Action item: All lines from the one holding "Click the HAC price 5.50" to the end of the listing are to be output exactly, both ends included, with any pictures left out.
[Start of section]
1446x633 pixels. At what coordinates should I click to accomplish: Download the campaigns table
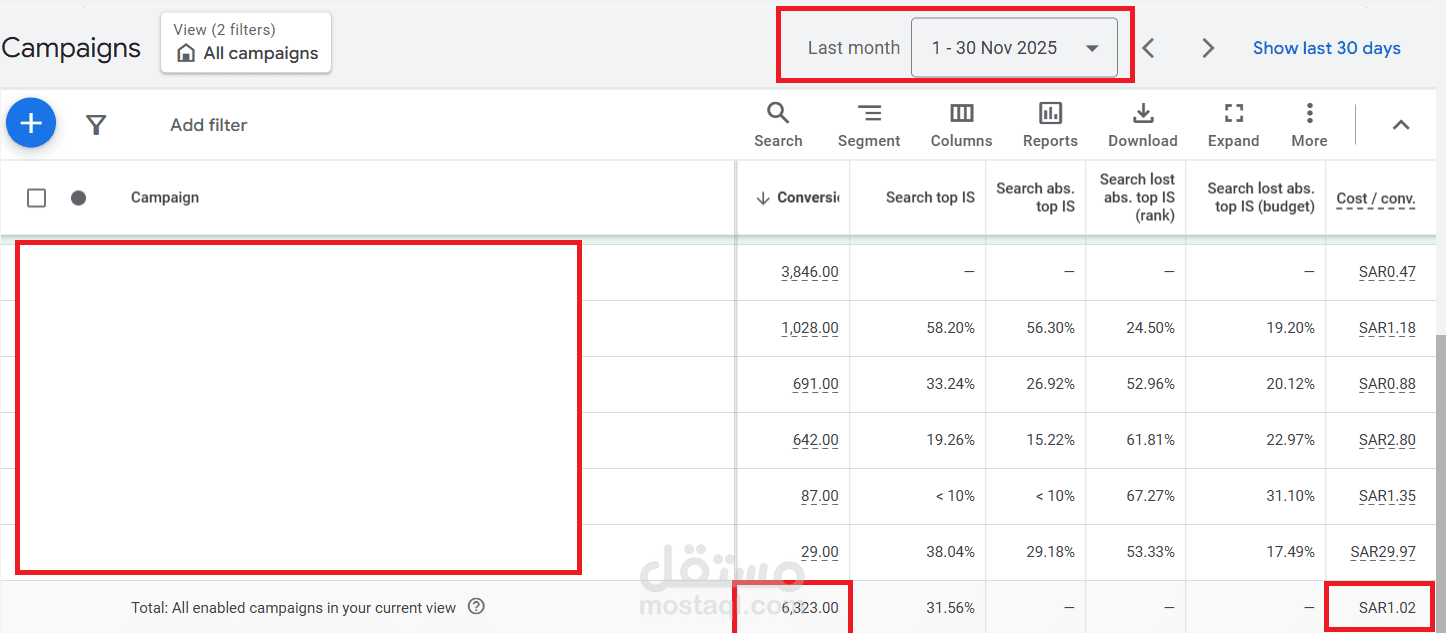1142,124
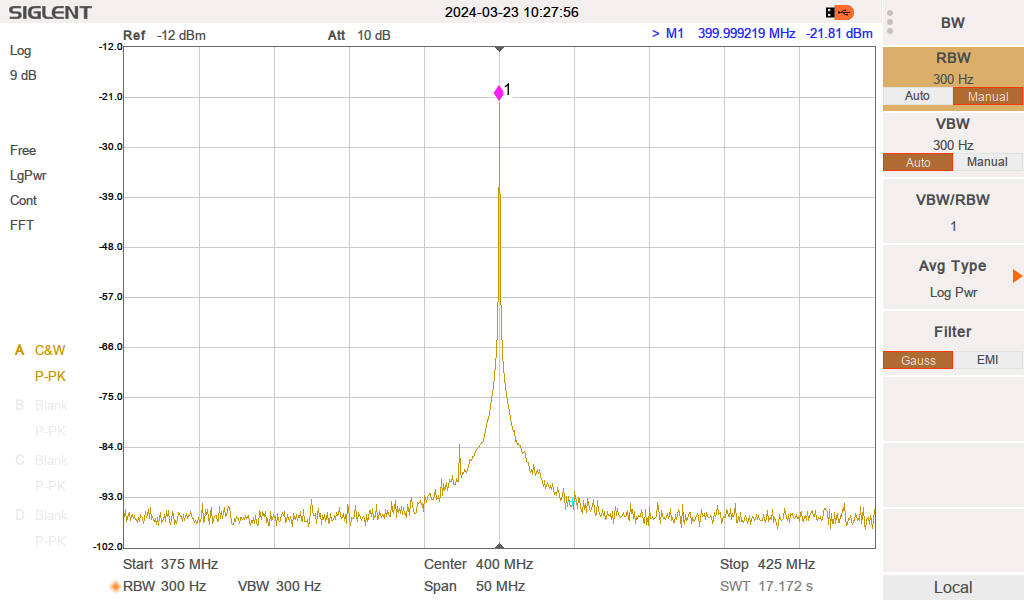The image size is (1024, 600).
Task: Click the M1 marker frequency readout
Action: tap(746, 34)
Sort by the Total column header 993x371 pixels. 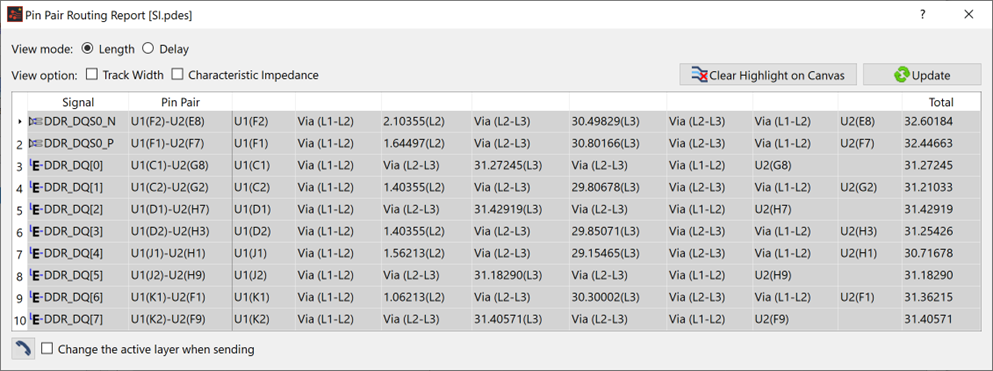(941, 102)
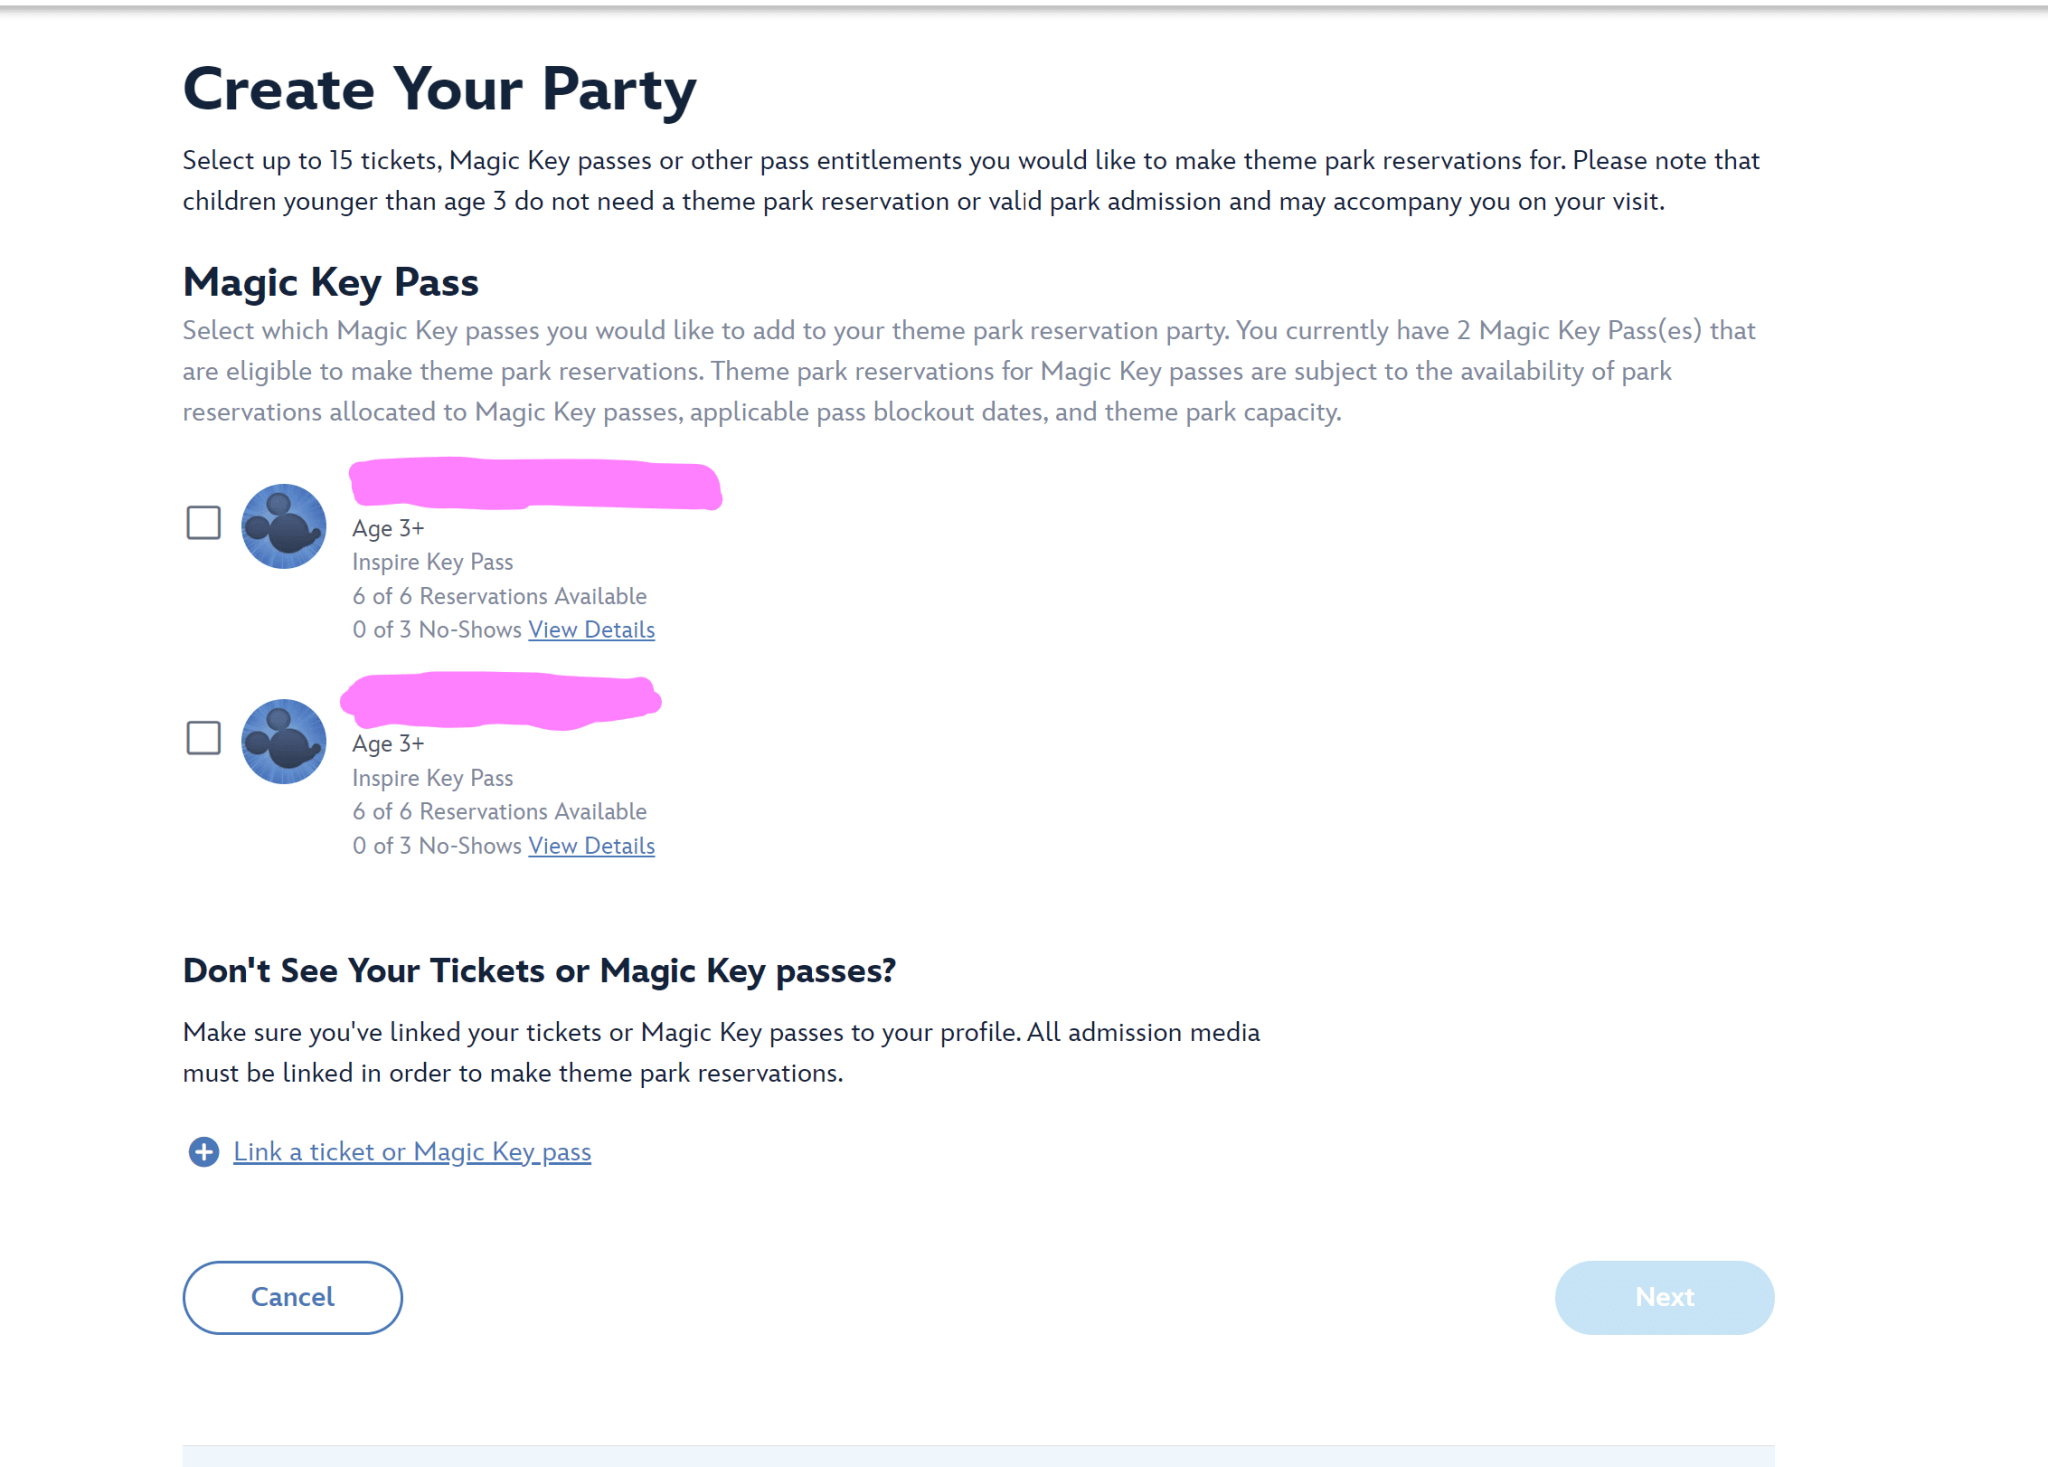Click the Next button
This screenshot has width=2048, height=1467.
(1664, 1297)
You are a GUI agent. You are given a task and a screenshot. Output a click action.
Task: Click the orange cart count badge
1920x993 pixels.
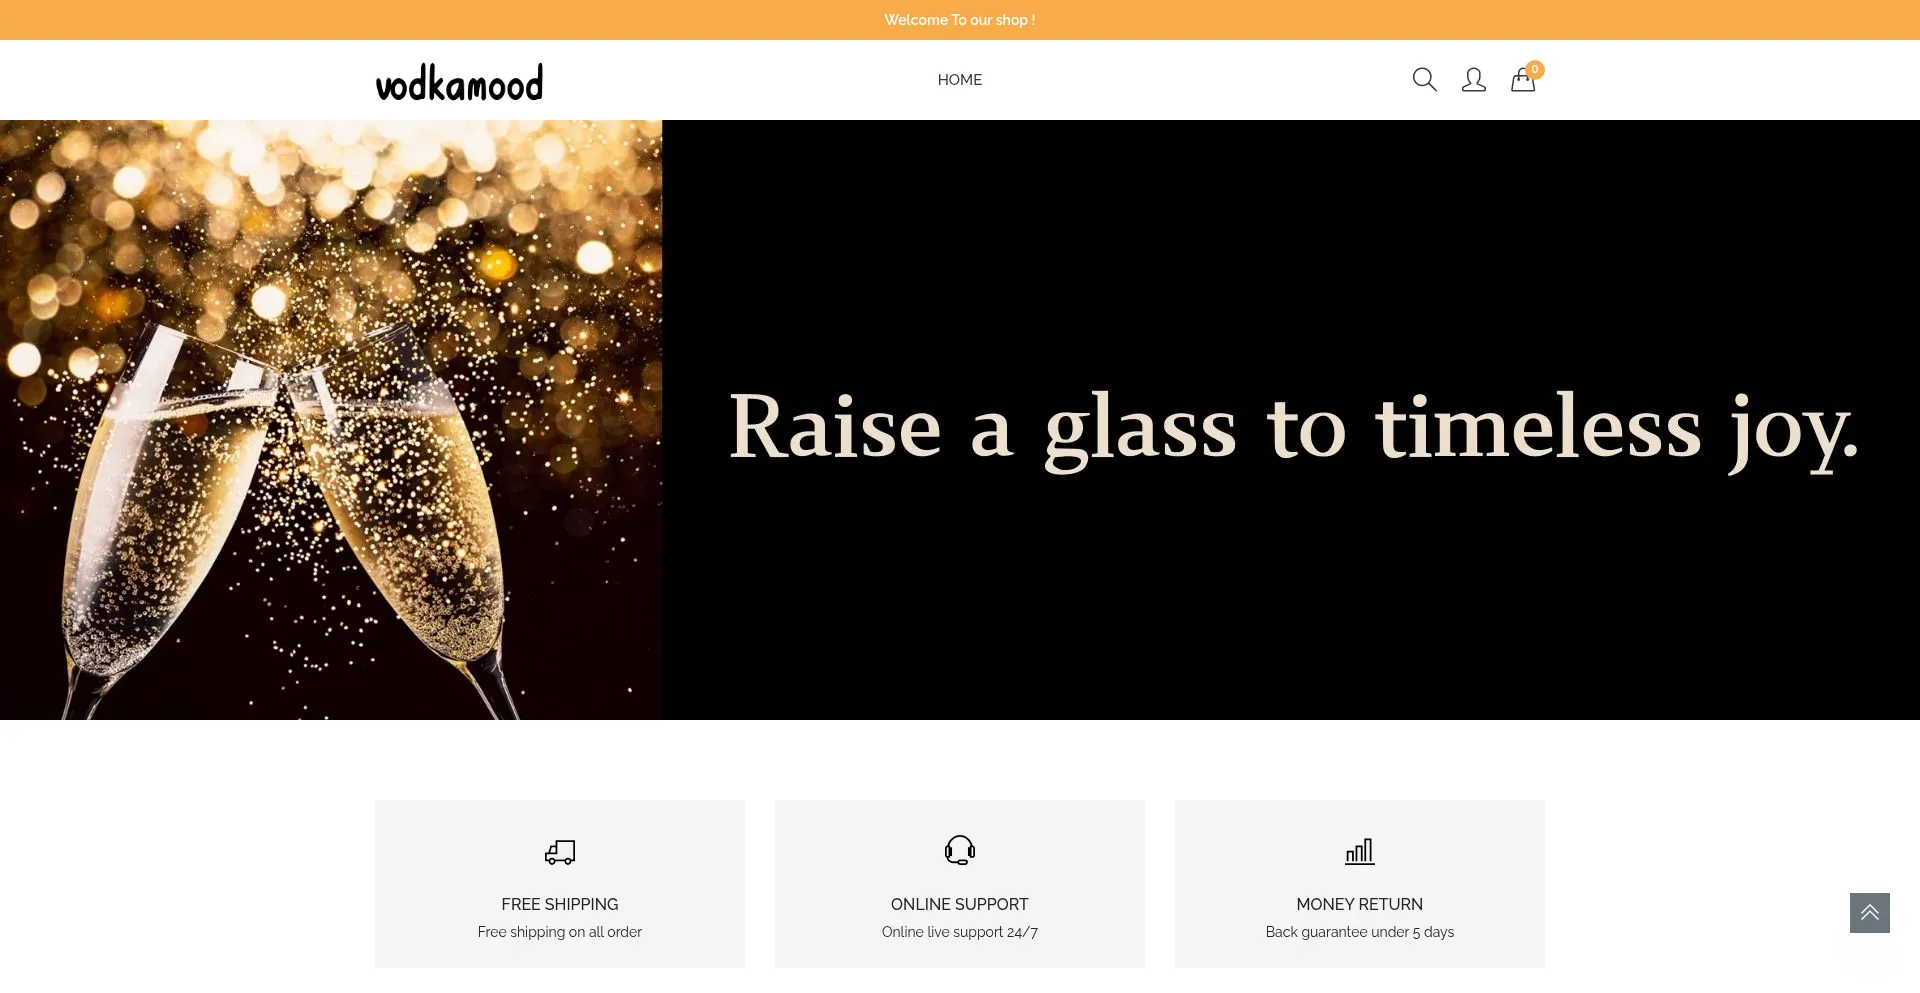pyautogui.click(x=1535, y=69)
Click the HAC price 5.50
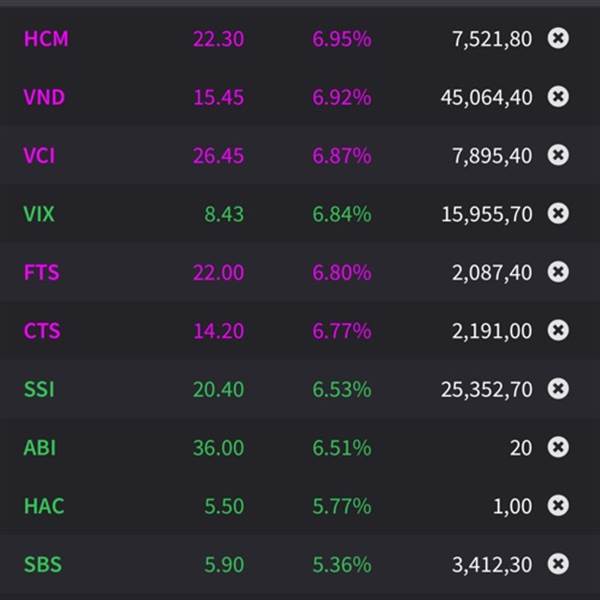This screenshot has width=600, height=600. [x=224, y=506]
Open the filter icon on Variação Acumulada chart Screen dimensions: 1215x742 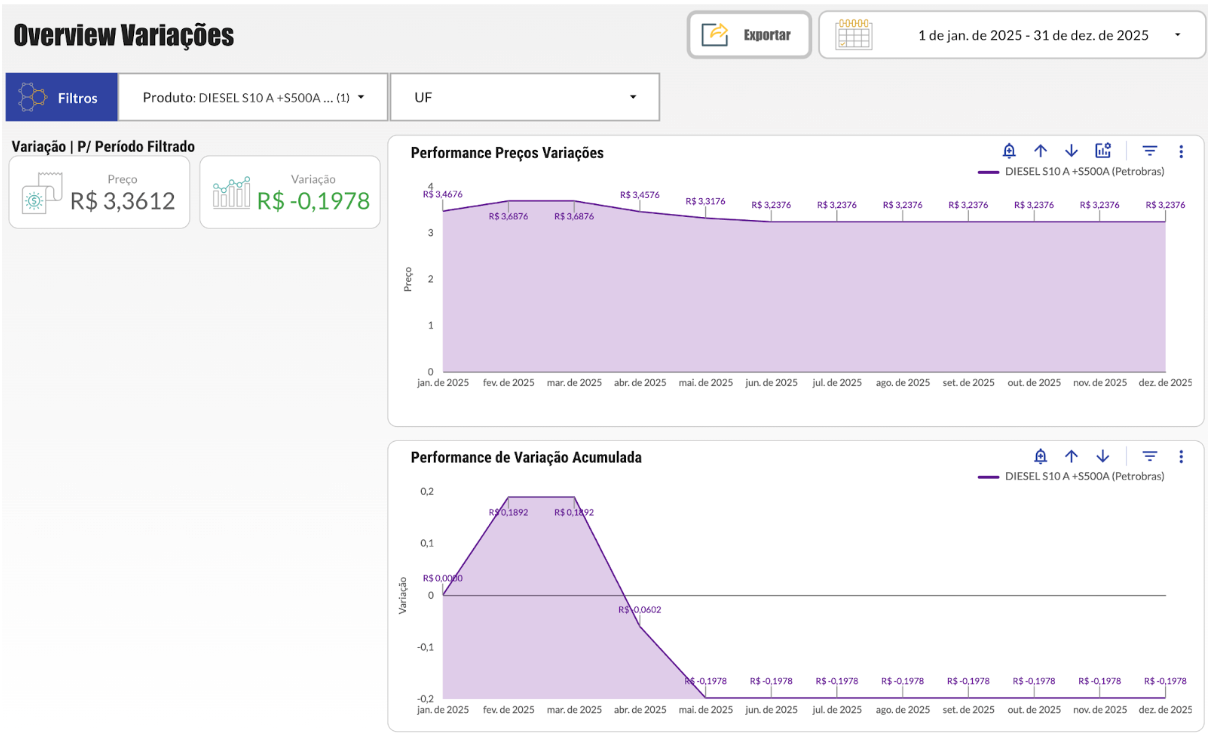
[End of section]
Exercise output:
Click the HAC price 5.50
This screenshot has width=600, height=600. [x=224, y=506]
Open the filter icon on Variação Acumulada chart Screen dimensions: 1215x742 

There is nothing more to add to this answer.